À peine ouvert, l’hôpital des spécialités de Tétouan en crise ouverte

L'hôpital des spécialités de Tétouan.

Revue de presseÀ peine inauguré, le nouvel hôpital des spécialités de Tétouan traverse une tempête administrative et syndicale sans précédent, marquée par une demande de décharge du directeur régional et un mouvement de protestation fixé à une durée illimitée. Le corps médical dénonce l’ouverture précipitée de l’établissement, un manque criant d’effectifs et un transfert d’équipements vétustes, ce qui compromet le bon fonctionnement des services de cette structure pourtant stratégique pour la région. Cet article est une revue de presse tirée du quotidien Al Ahdath Al Maghribia.

Le 13/07/2026 à 17h57

Quelques jours à peine après son inauguration, l’hôpital des spécialités de Tétouan se trouve déjà au cœur d’une profonde crise administrative et syndicale. Attendu comme un projet d’envergure pour la région, le corps médical comme les patients, dans cet établissement, sont confrontés à une vague de contestations qui a rapidement pris une tournure dramatique, avec une demande de décharge de ses fonctions formulée par le directeur régional de la santé, ce qui vient démontrer l’impasse dans laquelle se trouve actuellement la gestion de cette structure sanitaire, indique le quotidien Al Ahdath Al Maghribia de ce mardi 14 juillet.

Ce mécontentement a été initialement signalé par le Syndicat national de la santé publique, affilié à la Fédération démocratique du travail, dénonçant l’ouverture précipitée de cet hôpital. Selon les représentants syndicaux, le ministère de la Santé a insisté pour ouvrir les portes de l’établissement, malgré de multiples avertissements préalables concernant de graves défaillances structurales et logistiques. Parmi les griefs les plus lourds, figure le transfert d’équipements anciens, obsolètes et usagés de l’ancien hôpital Sania de Rmel vers les nouveaux locaux, une démarche qualifiée d’inutile et de préjudiciable par les professionnels du secteur.

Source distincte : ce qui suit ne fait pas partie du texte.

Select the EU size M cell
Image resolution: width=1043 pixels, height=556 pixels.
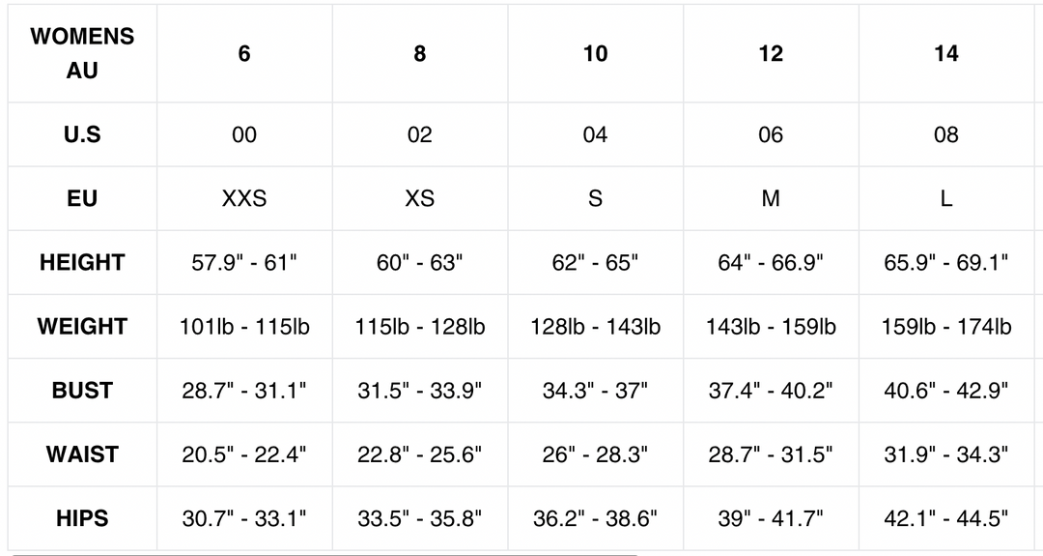pyautogui.click(x=771, y=198)
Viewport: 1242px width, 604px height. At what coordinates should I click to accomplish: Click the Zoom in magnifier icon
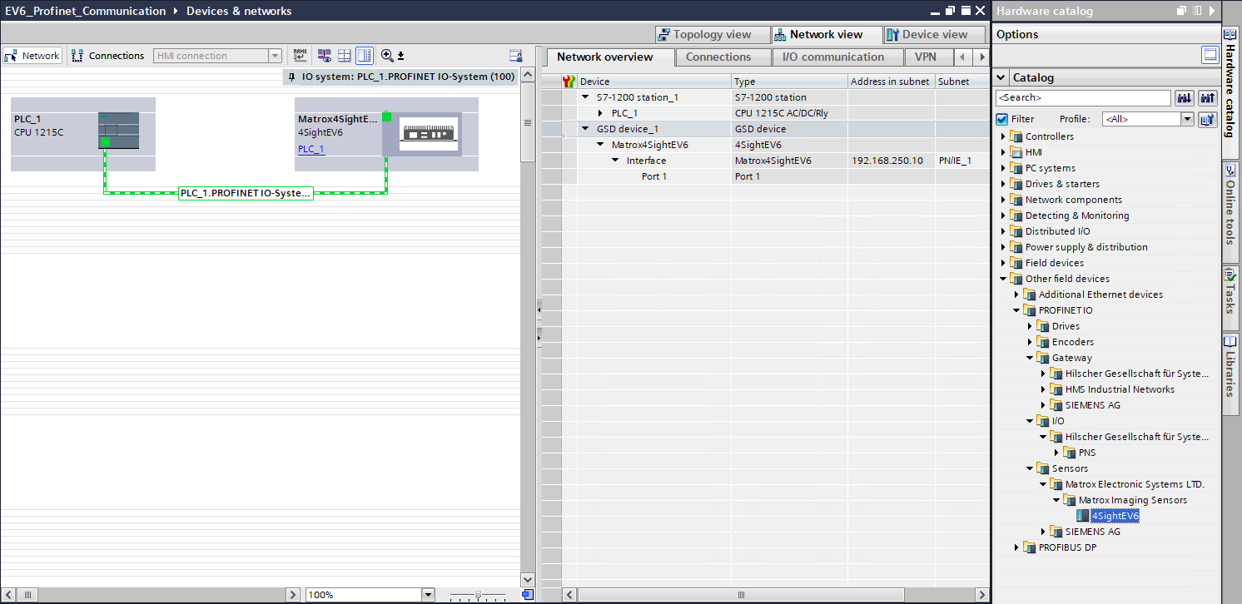point(387,56)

En plus de ce matériel défaillant décrié, cette crise révèle un manque en ressources humaines. Alors que le nouvel hôpital se distingue par sa vaste superficie, ses nombreuses salles et sa grande capacité d’accueil, les effectifs en personnel médical et paramédical affectés sont largement insuffisants pour assurer un fonctionnement optimal. Une situation qui engendre une surcharge de travail et compromet la qualité des prestations aux patients, ce qui a poussé les syndicats à initier une manifestation à l’intérieur même de l’établissement, afin d’exiger des solutions urgentes et l’affectation d’effectifs supplémentaires, indique Al Ahdath Al Maghribia.

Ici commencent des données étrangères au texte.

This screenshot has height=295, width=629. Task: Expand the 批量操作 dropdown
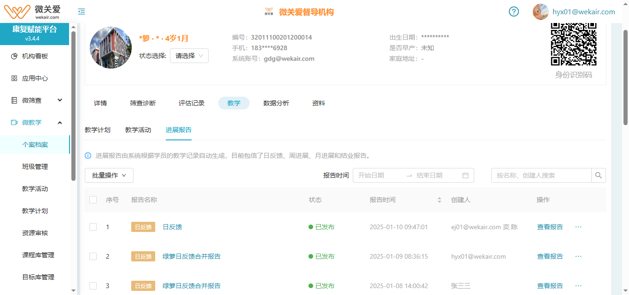(x=109, y=175)
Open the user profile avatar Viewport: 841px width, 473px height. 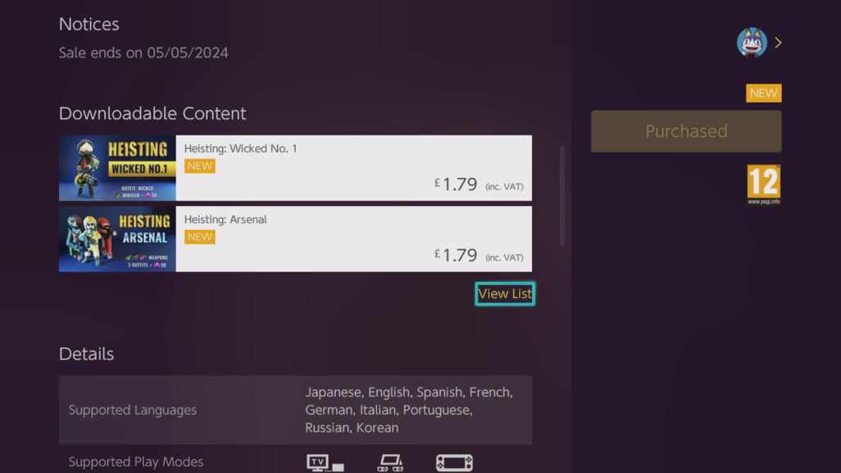pyautogui.click(x=751, y=43)
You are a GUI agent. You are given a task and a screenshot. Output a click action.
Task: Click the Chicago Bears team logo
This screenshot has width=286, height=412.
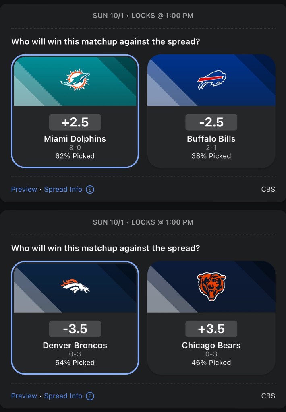[211, 286]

Devant l’escalade de ces tensions et la paralysie qui menace les services, une commission centrale dépêchée par la direction des équipements et de la maintenance du ministère de la Santé s’est rendue sur place en fin de semaine. Les inspecteurs ont effectué une visite approfondie et ont constaté l’état des installations, dont des pannes répétées signalées dans les ascenseurs servant à déplacer les patients, le système de climatisation, le réseau de transport pneumatique et les équipements de radiologie, y compris l’appareil d’IRM. Des réunions de longue durée ont été tenues avec les responsables administratifs et techniques locaux afin d’évaluer, en un inventaire précis, les différents besoins et de proposer des mesures d’urgence pour redresser la situation, notamment dans les services des urgences et de la maternité.

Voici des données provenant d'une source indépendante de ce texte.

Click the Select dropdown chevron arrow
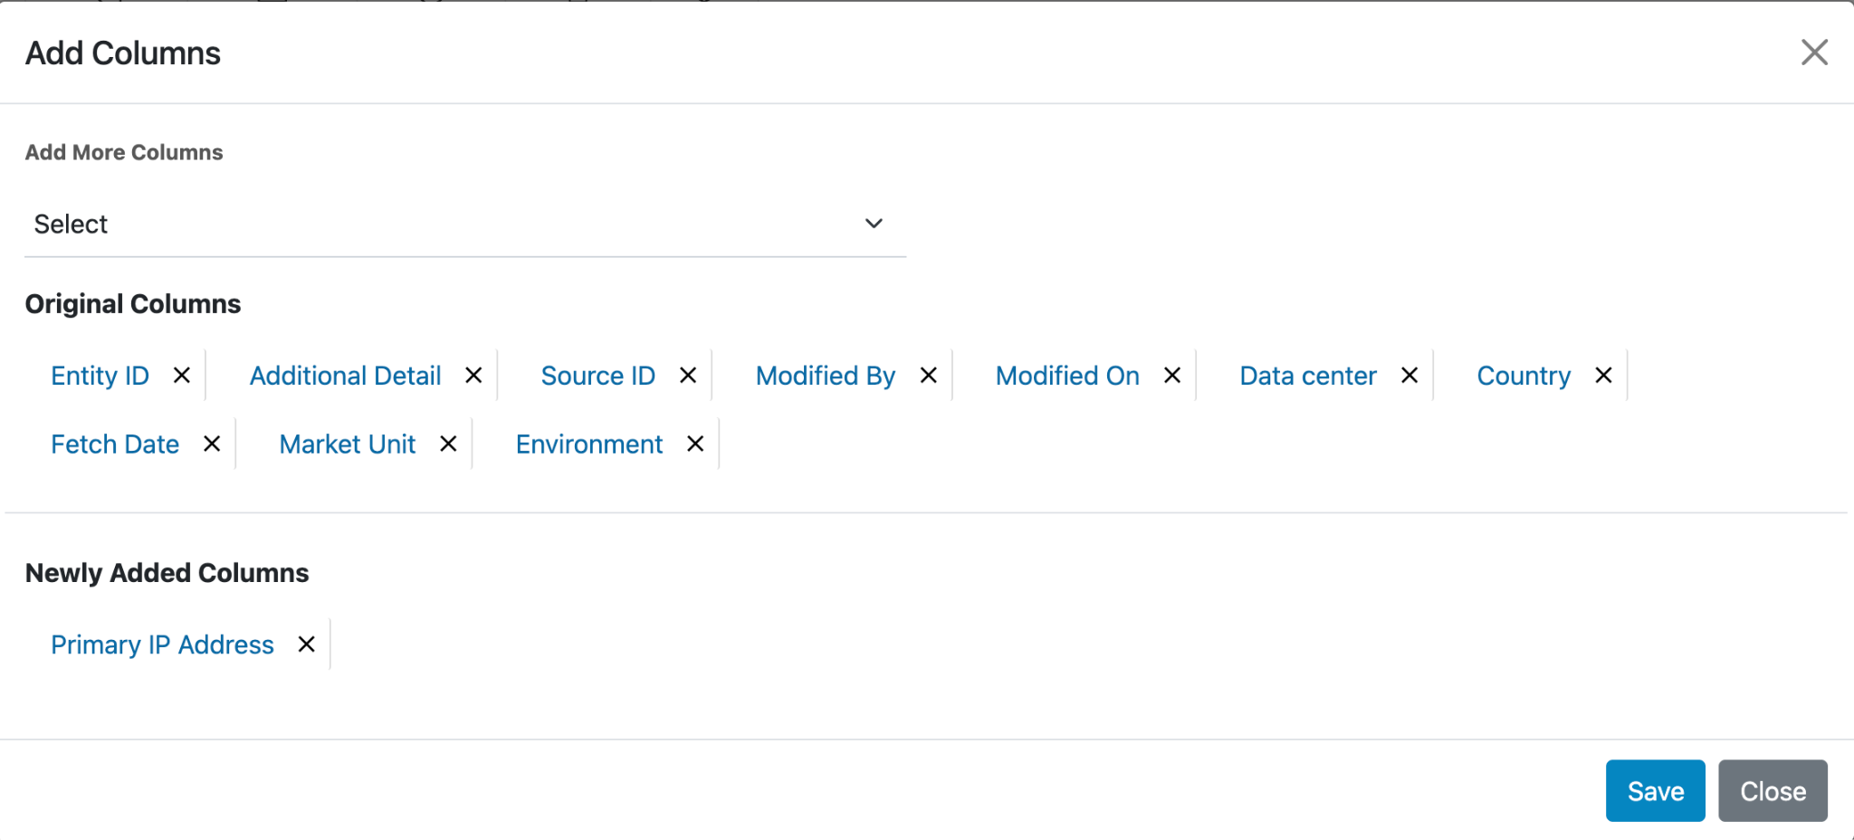 [x=874, y=224]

Malgré l’intervention de cette commission d’enquête et les tentatives de dialogue sous l’égide des autorités locales, le corps syndical maintient sa position de fermeté et poursuit son action de protestation. Les représentants des travailleurs estiment que les réunions précédentes n’ont débouché sur aucun résultat concret, ni engagement ferme susceptible de garantir des conditions de travail dignes et une prise en charge sécurisée des usagers. Le passage de la contestation locale à une phase d’arbitrage centralisé témoigne de la complexité d’un dossier où s’entremêlent des défaillances de gestion et des décisions ministérielles contestées, alors même que la population de Tétouan et des provinces avoisinantes attend toujours un hôpital aux normes requises.